Vichtenstein ist eine gut erhaltene mittelalterliche Anlage, die im 16. Jh. mehrmals umgebaut wurde. Der Zugang zur Burg führt über eine gemauerte Brücke, die den Graben überspannt. Im dahinter liegenden Torbau sind noch die Öffnungen für die Rollen der einstigen Zugbrücke zu sehen. Durch die Torhalle gelangt man in den langgestreckten vorderen Hof, der beiderseits von Mauern begrenzt, nach einem scharfen Knick zum eigentlichen Burghof führt. Vichtenstein hatte offenbar nie einen Zwinger besessen. Dessen Funktion wurde vom vorderen Burghof übernommen. Markantestes Bauwerk ist der freistehende romanische Bergfried aus dem 12. Jh., der in gotischer Zeit um 6 m erhöht wurde. Der fünfstöckige Turm hat eine Grundfläche von 9 x 9 m und eine Mauerstärke von ca. 2,5 m. Er ist aus Bruchsteinen gemauert und mit einem steilen Walmdach gedeckt. Er diente nie der Verteidigung, da er keinen Wehrgang hatte. Auch die romanischen Rundbogenfenster – je drei an den vier Wänden – ließen eine Sicht bzw. einen Beschuß nach unten nicht zu. Er war in erster Linie ein Machtsymbol, aber auch ein Zufluchtsort in Notzeiten. Ansonsten diente er als Aussichtsturm. Unter dem Einstieg liegt ein gewölbtes Verlies. Die Steintreppe ist in der Mauerstärke ausgespart. Der hakenförmige dreigeschossige Wohntrakt ging aus dem romanischen Palas hervor, an den in den Jahren 1530 bis 1590 Zubauten angefügt wurden. Zu ihm gehören drei vorspringende Türme. Im Winkel der Flügel ist ein quadratischer Treppenturm angebaut. Die Fenster des Wohntraktes sind zum Teil mit spätgotischen Steinrahmen versehen. Im dritten Stock ist ein Tympanon aus dem 12. Jh. eingemauert, das die Büste eines Mannes zeigt. Die dem hl. Hippolyt geweihte Schlosskapelle ist ein eigener Bau, der mit Türmchen und Zwiebelhelm versehen ist. Sie besteht aus dem kreuzrippengewölbten Altarraum aus dem 14. Jh. und dem tonnengewölbten Langhaus aus dem 17. Jh.

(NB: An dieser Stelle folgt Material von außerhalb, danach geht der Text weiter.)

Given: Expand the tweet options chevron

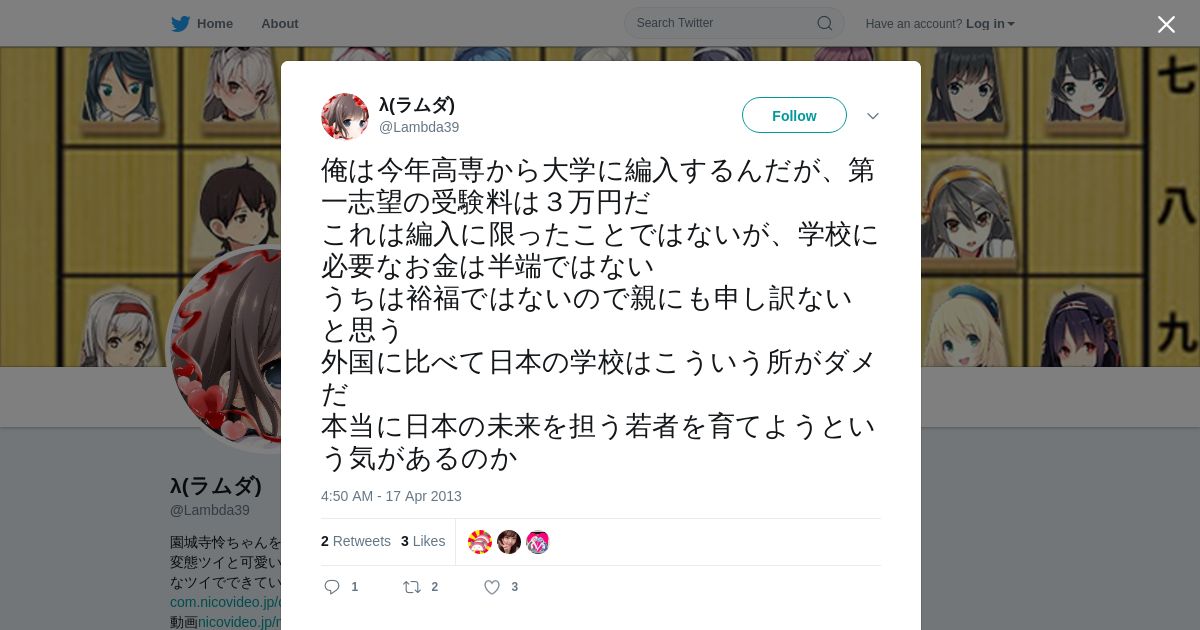Looking at the screenshot, I should 872,116.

Bemerkenswert sind die drei scheibenförmigen Schlusssteine des Kreuzrippengewölbes. Sie zeigen den Passauer Wolf, einen sitzenden König und einen sitzenden Ritter mit Schwert, Lanze und Fahne. Die Einrichtung der Kapelle stammt aus dem 18. Jh. Die mehrmals umgebauten Wohn- und Wirtschaftsgebäude sind an die durch Türme verstärkte Ringmauer angebaut. Sie stammen aus dem 16. und 17. Jh.

Lage: Oberösterreich/Donautal – hoch über dem rechten Donauufer in der gleichnamigen Gemeinde, ca. 6 km nordwestlich von Engelhartszell.